WHAT IS NEEDED
According to the blog post below about a shelter dog, how much does Tyson weigh?

SELECTED EXCERPT
=====

Tuesday, March 31, 2009

What the Fuck.


When we took the sweet Cassie girl, our three month roommate from the Toronto Humane Society, back to that very same place for a blood test, the people who work there ( they are quite amazing in their love for animals) saw us and know we are suckers for a sad puppy..... we really are... is that a bad thing?
So, when Trey, he is and animal investigator on Animal Housecall with Ann Rohmer on CP24, when Trey told us he had a dog he wanted us to see, I resisted for about 2 and a half seconds...why not... what harm could it do... we left sweet Cassie with Laura up front and off we went.
Trey told us that Tyson, that was the pups name, was brought in the day before by someone who was moving to the states... now... I try not to judge, what do I know?.... but still... so we walk up to his little shelter pen and we can't see him, he has managed to shove his entire 110 pound frame under a 6 inch high pallet....yes.. he weighs 110 pounds.... and Trey calls his name over and over... he doesn't move until about the 10th call and then the biggest, widest eyes come up... he is terrified.
OH MY GOD... I want him... that is all I can think.... please let me take him now.....
But we decide to have a night to think about it....
I can't stop thinking about him... even as the sweet Cassie girl is laying with her head in my lap....I worry that she might be unhappy... and she has had a hard life... but what if she has a friend to spend her time with... what if... oh lord.
We have only ever had one dog a a time.
Otto we had for 15 years and every once in a while we would entertain the thought and then we would decide against it.
I miss you Otto.
And then the lovely Cassie... but if we were gonna get another one... maybe now was the time.
Who the fuck do we think we are?
Oh, so many thoughts I had...
And I was terrified.
What if it goes badly... what if she bites his face off....
Well, let's have them meet....

=====

RECORD LIST
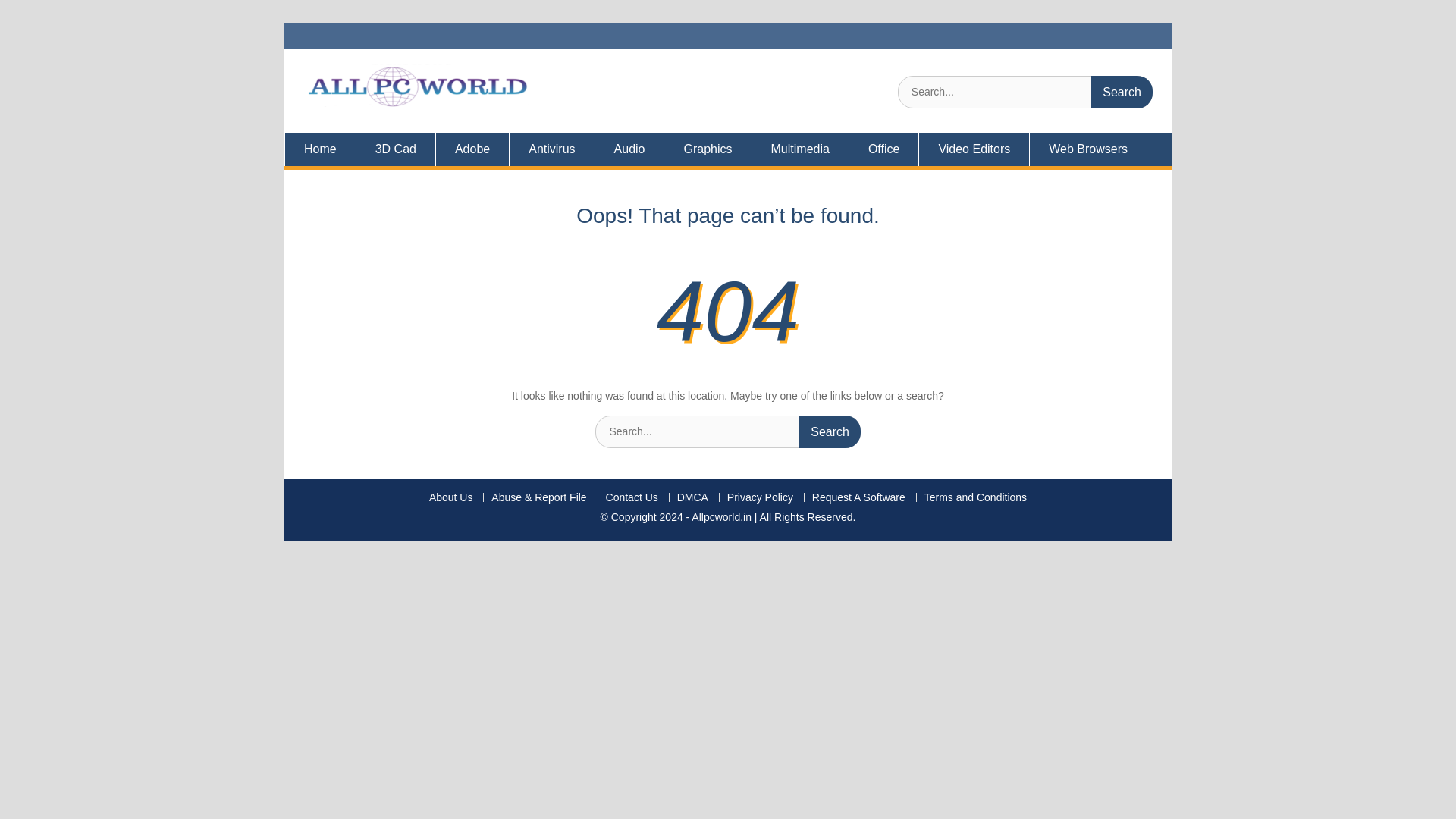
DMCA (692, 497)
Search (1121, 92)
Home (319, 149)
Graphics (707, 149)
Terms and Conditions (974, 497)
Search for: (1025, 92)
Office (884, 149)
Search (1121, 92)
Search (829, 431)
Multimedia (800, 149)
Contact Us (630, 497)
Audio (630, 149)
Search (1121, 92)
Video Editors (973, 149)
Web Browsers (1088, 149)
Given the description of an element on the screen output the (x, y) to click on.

=====

THE RESPONSE
110 pounds.